Saved entries
▬▬▬▬▬▬

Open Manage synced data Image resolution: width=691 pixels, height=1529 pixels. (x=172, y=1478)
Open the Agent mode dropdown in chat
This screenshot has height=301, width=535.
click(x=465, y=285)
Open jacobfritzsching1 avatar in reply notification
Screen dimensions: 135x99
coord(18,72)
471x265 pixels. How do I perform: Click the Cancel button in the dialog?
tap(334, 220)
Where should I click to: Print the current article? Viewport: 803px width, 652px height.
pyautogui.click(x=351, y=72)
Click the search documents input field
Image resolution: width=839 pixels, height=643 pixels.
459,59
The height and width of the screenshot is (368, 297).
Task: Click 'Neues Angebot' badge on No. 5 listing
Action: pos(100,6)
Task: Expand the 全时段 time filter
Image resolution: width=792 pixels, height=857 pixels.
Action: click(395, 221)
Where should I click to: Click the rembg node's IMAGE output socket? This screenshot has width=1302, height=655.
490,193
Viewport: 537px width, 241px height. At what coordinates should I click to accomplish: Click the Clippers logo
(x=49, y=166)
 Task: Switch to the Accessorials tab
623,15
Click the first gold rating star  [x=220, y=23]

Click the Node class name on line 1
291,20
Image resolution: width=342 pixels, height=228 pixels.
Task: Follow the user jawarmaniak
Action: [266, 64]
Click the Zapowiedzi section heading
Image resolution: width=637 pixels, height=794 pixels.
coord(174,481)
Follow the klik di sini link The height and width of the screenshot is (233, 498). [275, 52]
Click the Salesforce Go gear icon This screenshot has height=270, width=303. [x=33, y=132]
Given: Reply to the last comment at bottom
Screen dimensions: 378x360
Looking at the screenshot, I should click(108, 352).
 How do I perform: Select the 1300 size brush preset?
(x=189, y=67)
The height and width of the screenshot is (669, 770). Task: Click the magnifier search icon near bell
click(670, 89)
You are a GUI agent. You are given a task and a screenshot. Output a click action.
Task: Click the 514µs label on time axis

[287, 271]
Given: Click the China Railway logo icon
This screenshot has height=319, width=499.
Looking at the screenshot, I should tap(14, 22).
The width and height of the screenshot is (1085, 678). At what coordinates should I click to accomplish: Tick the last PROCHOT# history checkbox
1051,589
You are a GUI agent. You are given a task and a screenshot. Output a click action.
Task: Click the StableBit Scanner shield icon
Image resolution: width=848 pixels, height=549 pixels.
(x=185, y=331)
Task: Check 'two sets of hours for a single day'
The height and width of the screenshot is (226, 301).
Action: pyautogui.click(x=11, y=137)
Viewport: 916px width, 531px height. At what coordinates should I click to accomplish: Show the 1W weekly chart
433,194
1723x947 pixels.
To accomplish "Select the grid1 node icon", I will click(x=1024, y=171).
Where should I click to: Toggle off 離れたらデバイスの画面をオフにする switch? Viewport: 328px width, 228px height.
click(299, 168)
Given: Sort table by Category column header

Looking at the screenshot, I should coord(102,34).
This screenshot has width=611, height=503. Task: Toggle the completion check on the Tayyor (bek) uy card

▬▬▬▬▬▬

> **GOAL OF THE EXERCISE**: Each line from the top of the data, up to and including the line that contains "Given: Click the China Railway logo icon", should be set down exactly.

> **ANSWER TO THIS PROBLEM**:
Open Manage synced data Image resolution: width=691 pixels, height=1529 pixels. (x=172, y=1478)
Open the Agent mode dropdown in chat
This screenshot has height=301, width=535.
click(x=465, y=285)
Open jacobfritzsching1 avatar in reply notification
Screen dimensions: 135x99
coord(18,72)
471x265 pixels. How do I perform: Click the Cancel button in the dialog?
tap(334, 220)
Where should I click to: Print the current article? Viewport: 803px width, 652px height.
pyautogui.click(x=351, y=72)
Click the search documents input field
Image resolution: width=839 pixels, height=643 pixels.
459,59
The height and width of the screenshot is (368, 297).
Task: Click 'Neues Angebot' badge on No. 5 listing
Action: pos(100,6)
Task: Expand the 全时段 time filter
Image resolution: width=792 pixels, height=857 pixels.
Action: click(395, 221)
Where should I click to: Click the rembg node's IMAGE output socket? This screenshot has width=1302, height=655.
490,193
Viewport: 537px width, 241px height. At what coordinates should I click to accomplish: Click the Clippers logo
(x=49, y=166)
 Task: Switch to the Accessorials tab
623,15
Click the first gold rating star  [x=220, y=23]

Click the Node class name on line 1
291,20
Image resolution: width=342 pixels, height=228 pixels.
Task: Follow the user jawarmaniak
Action: [266, 64]
Click the Zapowiedzi section heading
Image resolution: width=637 pixels, height=794 pixels.
coord(174,481)
Follow the klik di sini link The height and width of the screenshot is (233, 498). [275, 52]
Click the Salesforce Go gear icon This screenshot has height=270, width=303. [x=33, y=132]
Given: Reply to the last comment at bottom
Screen dimensions: 378x360
Looking at the screenshot, I should click(108, 352).
 How do I perform: Select the 1300 size brush preset?
(x=189, y=67)
The height and width of the screenshot is (669, 770). Task: Click the magnifier search icon near bell
click(670, 89)
You are a GUI agent. You are given a task and a screenshot. Output a click action.
Task: Click the 514µs label on time axis

[287, 271]
Given: Click the China Railway logo icon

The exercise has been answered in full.